- Action item -
Scan the data for "computer" and copy each matching line.

[Stored records]
=== Section Start ===
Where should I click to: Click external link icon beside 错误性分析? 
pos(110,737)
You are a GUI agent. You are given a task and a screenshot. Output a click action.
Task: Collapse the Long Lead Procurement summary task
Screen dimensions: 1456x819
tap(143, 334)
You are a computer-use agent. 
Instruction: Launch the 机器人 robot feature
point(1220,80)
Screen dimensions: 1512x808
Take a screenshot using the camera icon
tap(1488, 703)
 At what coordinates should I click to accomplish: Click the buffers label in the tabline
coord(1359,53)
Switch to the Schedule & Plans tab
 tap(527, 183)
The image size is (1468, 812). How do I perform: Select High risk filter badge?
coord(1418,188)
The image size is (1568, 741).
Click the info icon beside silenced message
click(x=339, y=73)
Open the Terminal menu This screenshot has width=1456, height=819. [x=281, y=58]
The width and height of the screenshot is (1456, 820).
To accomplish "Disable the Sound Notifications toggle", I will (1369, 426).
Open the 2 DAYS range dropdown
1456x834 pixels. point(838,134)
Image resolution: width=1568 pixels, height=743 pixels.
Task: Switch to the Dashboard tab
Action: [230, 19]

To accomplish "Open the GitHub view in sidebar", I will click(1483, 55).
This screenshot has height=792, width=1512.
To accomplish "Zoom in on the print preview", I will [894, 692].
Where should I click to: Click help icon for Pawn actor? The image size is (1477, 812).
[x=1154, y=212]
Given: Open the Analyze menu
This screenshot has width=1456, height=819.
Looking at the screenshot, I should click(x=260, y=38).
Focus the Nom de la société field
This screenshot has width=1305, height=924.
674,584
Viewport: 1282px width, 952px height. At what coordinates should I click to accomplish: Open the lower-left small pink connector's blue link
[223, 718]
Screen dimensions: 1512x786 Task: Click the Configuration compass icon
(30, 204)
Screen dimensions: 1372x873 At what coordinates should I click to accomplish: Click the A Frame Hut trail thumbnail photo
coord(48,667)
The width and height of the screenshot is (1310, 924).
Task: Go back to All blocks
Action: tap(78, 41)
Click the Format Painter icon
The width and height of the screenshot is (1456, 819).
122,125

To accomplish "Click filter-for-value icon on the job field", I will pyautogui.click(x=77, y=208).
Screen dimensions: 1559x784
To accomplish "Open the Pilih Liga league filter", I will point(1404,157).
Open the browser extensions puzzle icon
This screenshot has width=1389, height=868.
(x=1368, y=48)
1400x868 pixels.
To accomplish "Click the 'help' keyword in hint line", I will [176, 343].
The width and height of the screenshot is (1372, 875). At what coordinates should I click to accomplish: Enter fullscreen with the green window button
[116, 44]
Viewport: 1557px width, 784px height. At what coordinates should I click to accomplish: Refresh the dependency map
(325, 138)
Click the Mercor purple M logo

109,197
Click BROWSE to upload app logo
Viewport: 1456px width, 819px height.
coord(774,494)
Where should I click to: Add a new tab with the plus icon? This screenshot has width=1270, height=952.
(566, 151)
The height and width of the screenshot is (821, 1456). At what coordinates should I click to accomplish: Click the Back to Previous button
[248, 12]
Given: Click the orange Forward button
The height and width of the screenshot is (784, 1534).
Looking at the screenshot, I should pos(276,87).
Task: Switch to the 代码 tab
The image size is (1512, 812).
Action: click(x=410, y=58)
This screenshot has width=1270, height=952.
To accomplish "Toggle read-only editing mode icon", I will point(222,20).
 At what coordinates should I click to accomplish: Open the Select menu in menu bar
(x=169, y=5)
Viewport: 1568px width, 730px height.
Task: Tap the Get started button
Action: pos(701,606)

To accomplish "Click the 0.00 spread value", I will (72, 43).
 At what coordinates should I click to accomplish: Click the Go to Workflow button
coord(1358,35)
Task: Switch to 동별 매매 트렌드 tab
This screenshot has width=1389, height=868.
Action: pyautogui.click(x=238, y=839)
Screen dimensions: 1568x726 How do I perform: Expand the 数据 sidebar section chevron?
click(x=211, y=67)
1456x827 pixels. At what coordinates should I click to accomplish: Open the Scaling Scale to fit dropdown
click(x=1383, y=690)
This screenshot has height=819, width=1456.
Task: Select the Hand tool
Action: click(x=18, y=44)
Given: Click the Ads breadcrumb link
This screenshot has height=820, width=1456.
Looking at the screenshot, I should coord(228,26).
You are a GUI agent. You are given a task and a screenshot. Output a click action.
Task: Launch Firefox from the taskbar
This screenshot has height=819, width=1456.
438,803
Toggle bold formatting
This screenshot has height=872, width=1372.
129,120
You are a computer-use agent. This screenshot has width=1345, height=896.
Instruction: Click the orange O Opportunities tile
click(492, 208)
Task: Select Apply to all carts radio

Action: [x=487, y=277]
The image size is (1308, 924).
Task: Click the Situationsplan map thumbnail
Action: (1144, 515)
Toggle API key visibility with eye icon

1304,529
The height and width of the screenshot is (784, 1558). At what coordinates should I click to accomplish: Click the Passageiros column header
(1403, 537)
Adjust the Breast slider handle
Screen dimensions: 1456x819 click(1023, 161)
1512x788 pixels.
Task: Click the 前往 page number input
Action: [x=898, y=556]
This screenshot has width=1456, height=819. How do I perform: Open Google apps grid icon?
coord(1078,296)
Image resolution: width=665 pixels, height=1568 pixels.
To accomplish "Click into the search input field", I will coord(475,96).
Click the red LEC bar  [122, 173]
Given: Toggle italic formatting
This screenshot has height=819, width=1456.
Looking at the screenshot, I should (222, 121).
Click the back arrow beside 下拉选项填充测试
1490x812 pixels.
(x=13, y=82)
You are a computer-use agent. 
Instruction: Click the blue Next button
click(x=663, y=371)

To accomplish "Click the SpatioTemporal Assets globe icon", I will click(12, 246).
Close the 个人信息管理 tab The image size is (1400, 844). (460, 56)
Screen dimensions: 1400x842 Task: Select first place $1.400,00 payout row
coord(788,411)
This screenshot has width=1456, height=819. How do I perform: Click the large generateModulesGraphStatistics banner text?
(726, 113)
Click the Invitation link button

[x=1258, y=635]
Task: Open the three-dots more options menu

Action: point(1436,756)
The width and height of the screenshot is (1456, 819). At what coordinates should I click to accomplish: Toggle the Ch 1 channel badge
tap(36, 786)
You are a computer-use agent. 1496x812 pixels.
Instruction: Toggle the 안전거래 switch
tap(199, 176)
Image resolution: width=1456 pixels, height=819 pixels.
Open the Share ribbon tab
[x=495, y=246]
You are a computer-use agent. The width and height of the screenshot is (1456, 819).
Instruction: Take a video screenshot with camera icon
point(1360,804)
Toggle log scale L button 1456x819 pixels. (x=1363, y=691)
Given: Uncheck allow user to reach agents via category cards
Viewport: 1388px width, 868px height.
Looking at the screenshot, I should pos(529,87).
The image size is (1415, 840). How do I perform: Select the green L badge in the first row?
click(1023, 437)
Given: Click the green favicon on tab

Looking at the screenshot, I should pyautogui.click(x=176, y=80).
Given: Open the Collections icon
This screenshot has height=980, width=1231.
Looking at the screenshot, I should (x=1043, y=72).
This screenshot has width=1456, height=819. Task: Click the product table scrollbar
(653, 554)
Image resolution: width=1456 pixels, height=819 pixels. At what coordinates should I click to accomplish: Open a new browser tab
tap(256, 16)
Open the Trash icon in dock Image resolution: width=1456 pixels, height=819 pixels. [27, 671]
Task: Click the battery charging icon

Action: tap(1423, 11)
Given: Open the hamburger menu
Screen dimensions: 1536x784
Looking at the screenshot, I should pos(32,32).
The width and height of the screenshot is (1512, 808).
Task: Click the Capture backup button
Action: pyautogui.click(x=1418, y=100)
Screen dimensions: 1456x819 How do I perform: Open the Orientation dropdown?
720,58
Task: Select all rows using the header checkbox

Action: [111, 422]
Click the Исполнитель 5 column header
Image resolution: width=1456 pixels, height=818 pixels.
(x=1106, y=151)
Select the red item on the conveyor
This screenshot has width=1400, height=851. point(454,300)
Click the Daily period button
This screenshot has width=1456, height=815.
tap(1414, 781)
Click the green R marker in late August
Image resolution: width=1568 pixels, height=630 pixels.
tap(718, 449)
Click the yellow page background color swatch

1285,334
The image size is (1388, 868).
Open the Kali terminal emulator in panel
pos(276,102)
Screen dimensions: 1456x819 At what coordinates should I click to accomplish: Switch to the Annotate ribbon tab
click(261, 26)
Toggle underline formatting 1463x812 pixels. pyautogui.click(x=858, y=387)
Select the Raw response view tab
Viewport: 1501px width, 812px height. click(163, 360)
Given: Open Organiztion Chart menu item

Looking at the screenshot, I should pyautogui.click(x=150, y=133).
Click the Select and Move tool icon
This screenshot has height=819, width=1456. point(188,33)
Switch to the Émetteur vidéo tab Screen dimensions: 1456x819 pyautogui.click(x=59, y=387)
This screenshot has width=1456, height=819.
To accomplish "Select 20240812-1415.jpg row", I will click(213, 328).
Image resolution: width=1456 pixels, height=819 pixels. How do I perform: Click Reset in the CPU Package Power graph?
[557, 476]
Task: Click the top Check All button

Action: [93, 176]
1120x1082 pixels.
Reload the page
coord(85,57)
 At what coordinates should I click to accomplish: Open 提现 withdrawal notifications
=== Section End ===
- Response to this exercise -
You are a computer-use agent. 
You are a computer-use agent. This screenshot has width=1345, height=896.
You are a computer-use agent. 
You are a computer-use agent. 1496x812 pixels.
You are a computer-use agent. The width and height of the screenshot is (1456, 819).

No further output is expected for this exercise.